A bawbee was a Scottish sixpence. The word means a debased copper coin, valued at six pence Scots (equal at the time to an English half-penny), issued from the reign of James V of Scotland to the reign of William II of Scotland. They were hammered until 1677, when they were produced upon screw presses.

==Issues==
The bawbee was introduced by James V in 1538, valued at sixpence. These carry his 'I5' monogram flanking a crowned thistle, and a large saltire on the reverse with a central crown. There were also a smaller half bawbee and a quarter bawbee. In 1544, James V's widow Mary of Guise minted bawbees at Stirling Castle, with an 'MR' cipher on the obverse and the cross potent with crosslets of Lorraine on the reverse.

The first bawbees of Mary, Queen of Scots, issued by the mint at Holyroodhouse in Edinburgh carried the cinquefoil emblems of the Regent Arran. Proofs for new placks and bawbees were made by Abraham Peterson in April 1576.

The bawbee of King Charles II was a copper coin with the reverse inscription Nemo me impune lacessit ("No one provokes me with impunity"), although the last word on these coins was spelled "Lacesset". This motto is still in use today on the edge of some circulating one pound coins.
The motto is around a crowned thistle and is followed by the date. This coin was also valued at six pence Scots or half an English penny.

==Etymology==
According to Brewer's Dictionary of Phrase and Fable,

The word "bawbee" is derived from the Laird of Sillebawby, a mint-master. That there was such a laird is quite certain from the Treasurer's account, September 7th, 1541, "In argento receptis a Jacobo Atzinsone, et Alexandro Orok de Sillebawby respective."

This Master of the Mint, appointed by James V, was responsible for the introduction of a silver coin valued at six, later three, pence Scots, which was named after his estate. Sillebawby was a farm in the parish of Burntisland in Fife, a moorland portion of the farm of Balbie (pronounced 'bawbee' (/bɔː biː/)). Its name takes various forms throughout its recorded history: Sybbable (1328), Slebalbe (1328 and 1458), Selybawbey (1517) are some early examples. The later examples Silverbabie (1642), Silver-baby (1654) and Silverbarton (1828 and current) may have arisen from a nickname marking the connection to the silver coin.

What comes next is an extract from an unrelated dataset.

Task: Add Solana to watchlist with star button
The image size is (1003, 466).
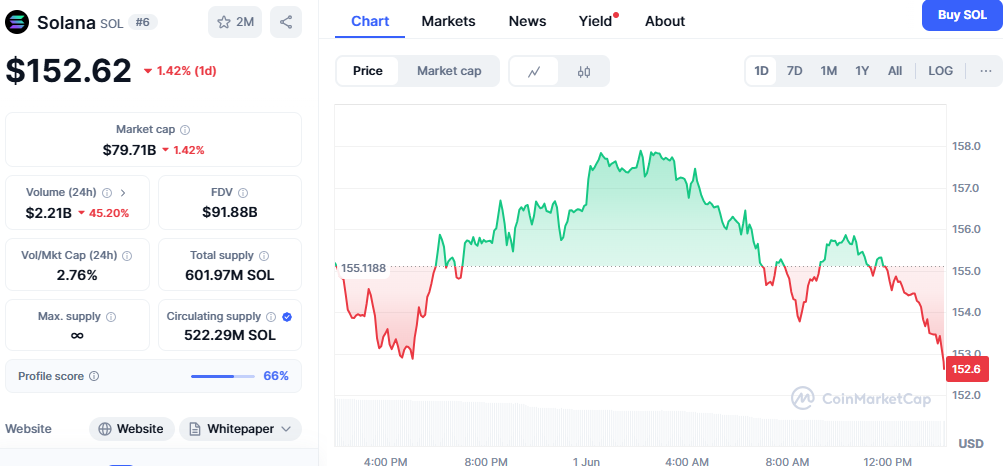Action: [234, 22]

Brewer's Dictionary of Phrase and Fable also gives an alternative etymology, and states its origin from "French, bas billon, (debased copper money)", but this is a kind of speculative folk-etymology.

==Literary references==
The bawbee was metaphorically used for a fortune by Sir Alexander Boswell, the son of the more famous James Boswell, the biographer of Samuel Johnson. It occurs in the song of Jennie’s Bawbee:

Quoth he, "My goddess, nymph, and queen,
Your beauty dazzles baith my e'en",
But deil a beauty had he seen
But Jennie’s bawbee

Sir Alexander took the hint of his song from a much older one:

A' that e'er my Jeanie had,
My Jeanie had, my Jeanie had,
A' that e'er my Jeanie had
Was ae bawbie
There's your plack, and my plack,
And your plack, and my plack,
And Jeanie's bawbie.

Brewer's Dictionary lists "Jenny's Bawbee" as meaning a "marriage portion".

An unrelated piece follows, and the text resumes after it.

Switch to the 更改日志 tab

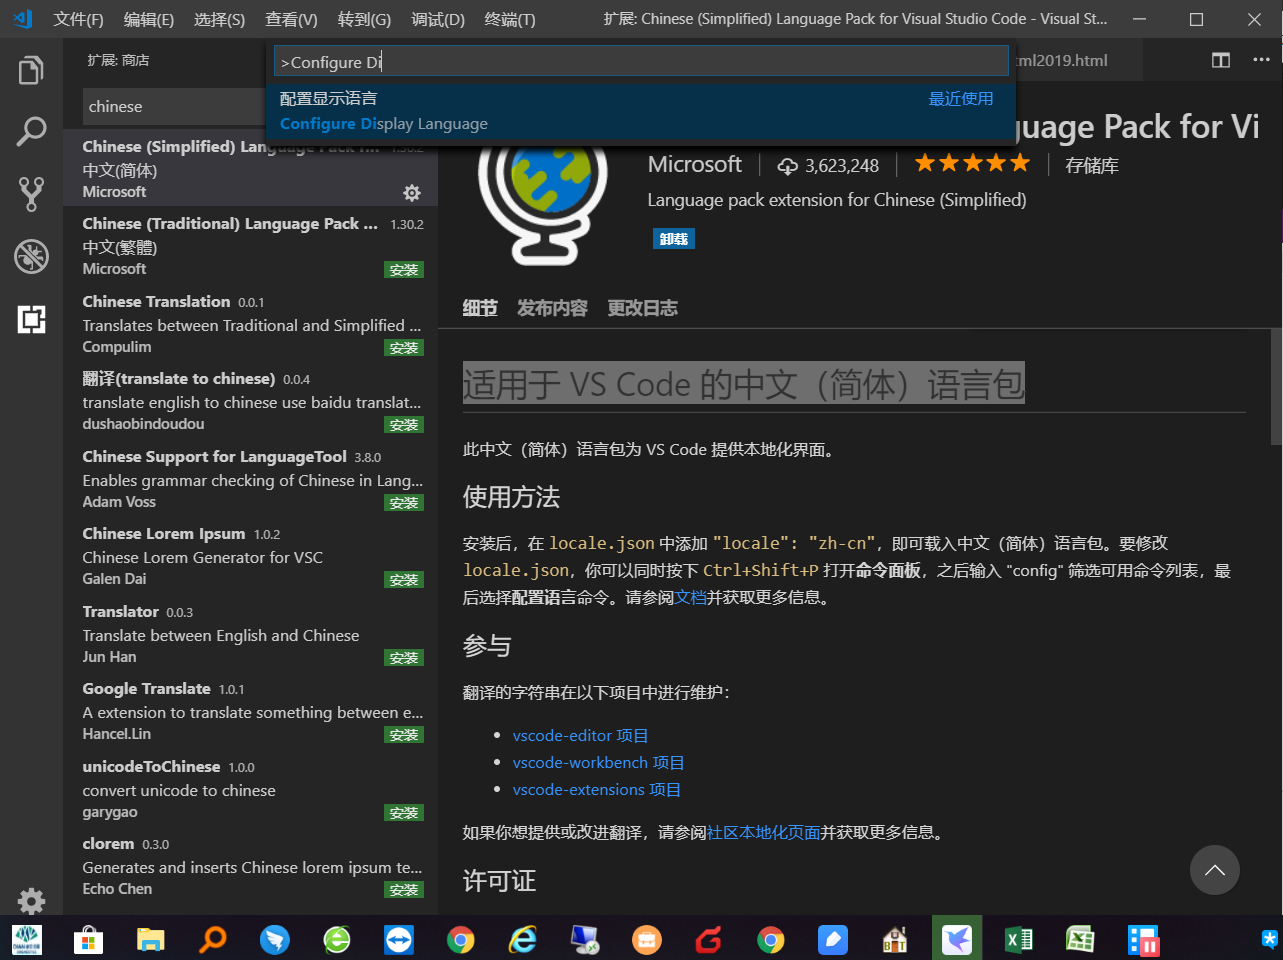[642, 308]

After 1707 the Pound Scots was phased out. England and Scotland then shared what had been the English coinage, and in Scotland the term "bawbee" took on the meaning of a halfpenny, as can be seen in the poem Lament for Ancient Edinburgh by James Ballantine published in 1856 (see Luckenbooths article). The word was still current in the 20th century and continues to be used to refer to bawbee baps or cakes in Aberdeen (i.e. low-priced baps). A popular song, "The Crookit Bawbee", was recorded by The Alexander Brothers and Kenneth McKellar amongst others, and the tune remains a staple for Scottish country dance band music. The song has a rich suitor asking why his "bright gowd" and "hame... in bonnie Glenshee" are being turned down, the lady referring to a laddie when she was a young "bairnie", and her heart "Was gi'en him lang-syne, for this crookit bawbee." Inevitably the rich suitor turns out to be the laddie returned to his love.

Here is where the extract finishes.